Quand le crépuscule aura fini de s’éteindre, une autre vie plus intime et plus allégée recommencera aux lumières. Ma solitude s’égarera donc au faubourg des Quintas où gisent les villas et les maisons de plaisance des riches habitans, vers l’extrémité de la ville. La route perfide s’aggrave de nuit sans lune, nuit noire, exagérée, de la zone torride. Le pied trébuche ; des murs incertains et des grilles se perdent sous des panaches d’ombres retombantes qui sont les arbres d’invisibles jardins. Et comme, à cette même heure, sur l’entière face obscure du monde équatorial, c’est le grand concert de tous les bruissemens, de toutes les stridulations, de toutes les vibrations exaspérées, avec le grand feu d’artifice des lucioles. Des lucioles partout, dans les buissons dépouillés et comme saupoudrés de craie, dans la hauteur mystérieuse des feuillages, autour de ces familles se renversant en chaises à bascule sur le devant des portes, autour de ces nonchalantes jeunes filles en vêtemens blancs, dont les doigts font s’envoler des chansons de guitares et dont les cheveux emprisonnent, comme des couronnes d’étoiles, d’autres lueurs plus éclatantes.

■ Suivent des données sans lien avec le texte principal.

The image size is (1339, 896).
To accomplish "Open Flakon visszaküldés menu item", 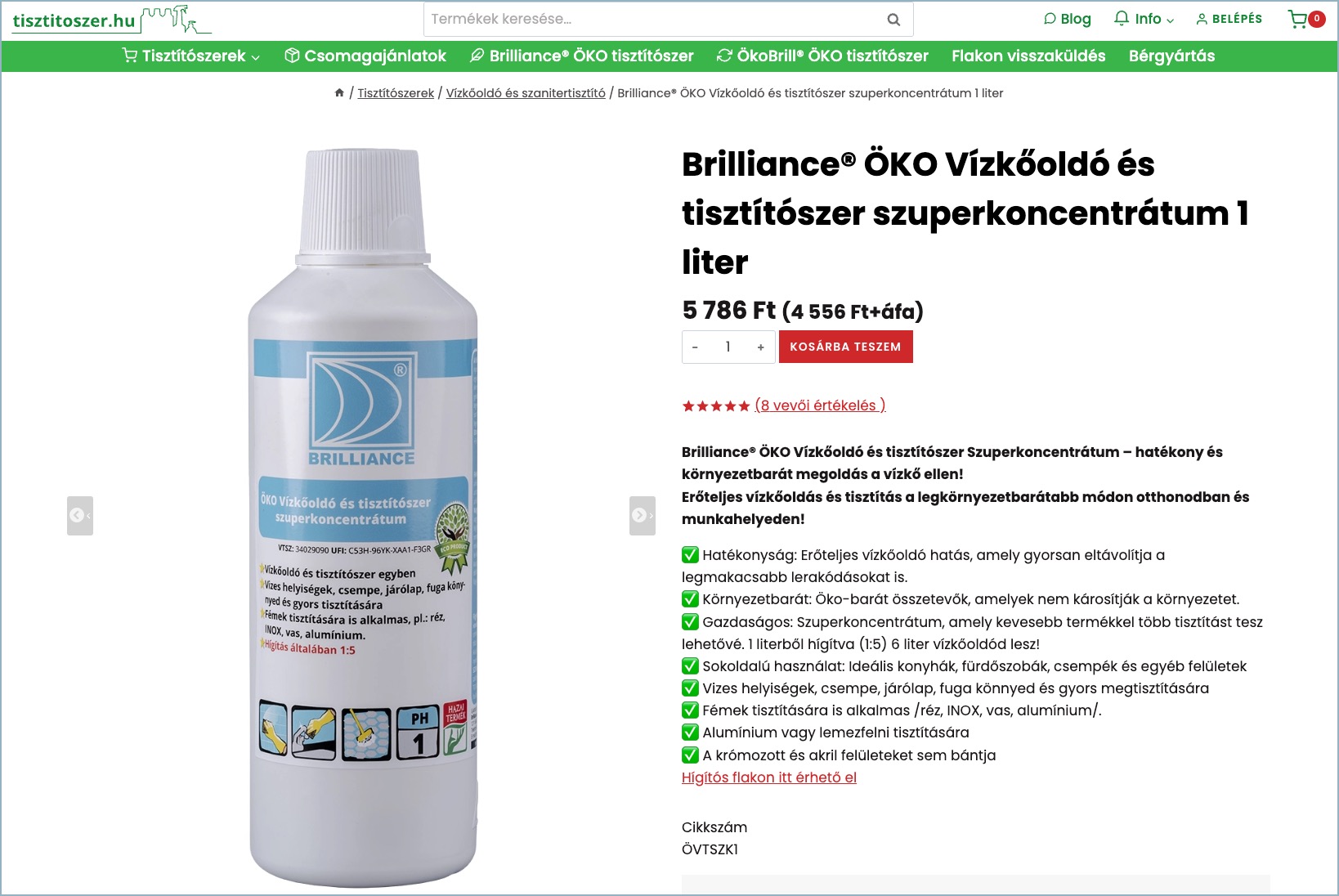I will click(x=1028, y=56).
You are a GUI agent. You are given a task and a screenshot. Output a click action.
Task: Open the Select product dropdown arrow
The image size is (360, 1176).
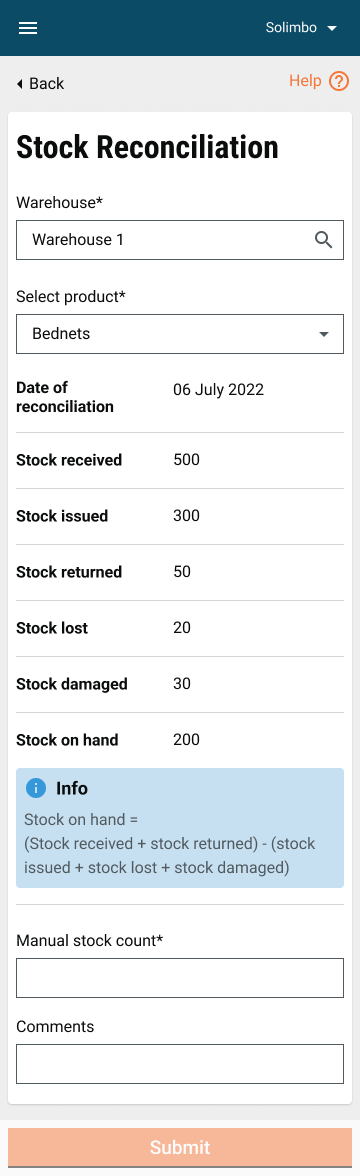click(x=324, y=334)
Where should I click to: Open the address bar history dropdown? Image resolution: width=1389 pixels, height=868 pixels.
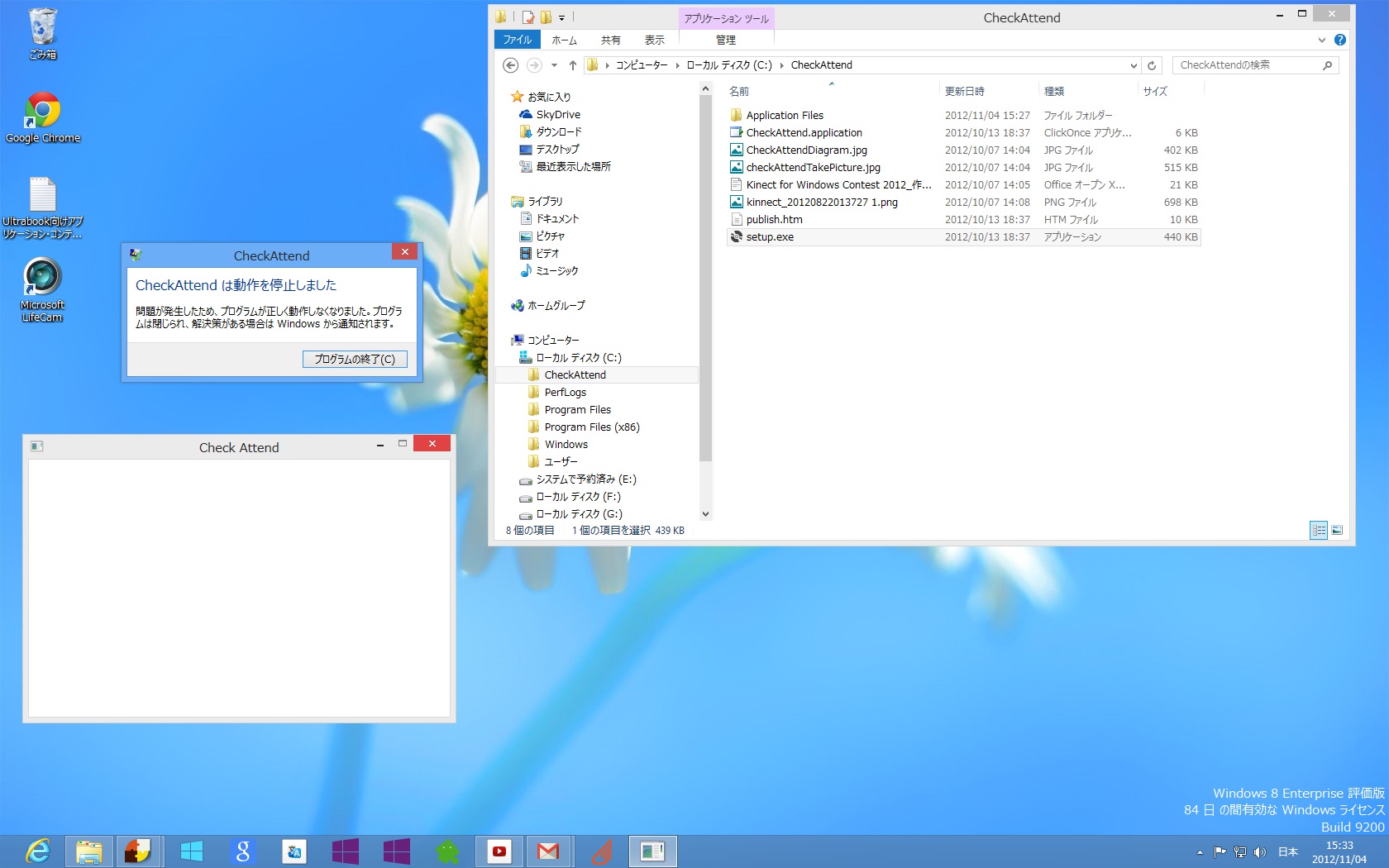(x=1134, y=65)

Il y a, dans les ténèbres de ces terres vierges, un insecte — dont le moindre mérite n’est peut-être pas dans les strophes, qu’il a inspirées — c’est le cocuyo, qui ne vit qu’en Amérique, et encore dans les sites les plus chauds, dans certains cantons à lui, comme si toutes les atmosphères, même brûlantes, du monde, n’étaient pas propres à entretenir la flamme qu’il rayonne à son tour.

Qu’on se figure une espèce de lucane brun, long et étroit, sur lequel rien, au jour, n’attirerait l’attention. Au corps aplati, la tête, relativement énorme et dépourvue d’antennes, se soude étroitement, les déclenchemens bizarres et brusques dont cette articulation est douée permettant à l’animal d’échapper par un saut assez considérable aux pressions importunes ; tandis que deux taches glauques, disposées latéralement, constituent l’appareil de ses radiations phosphorescentes.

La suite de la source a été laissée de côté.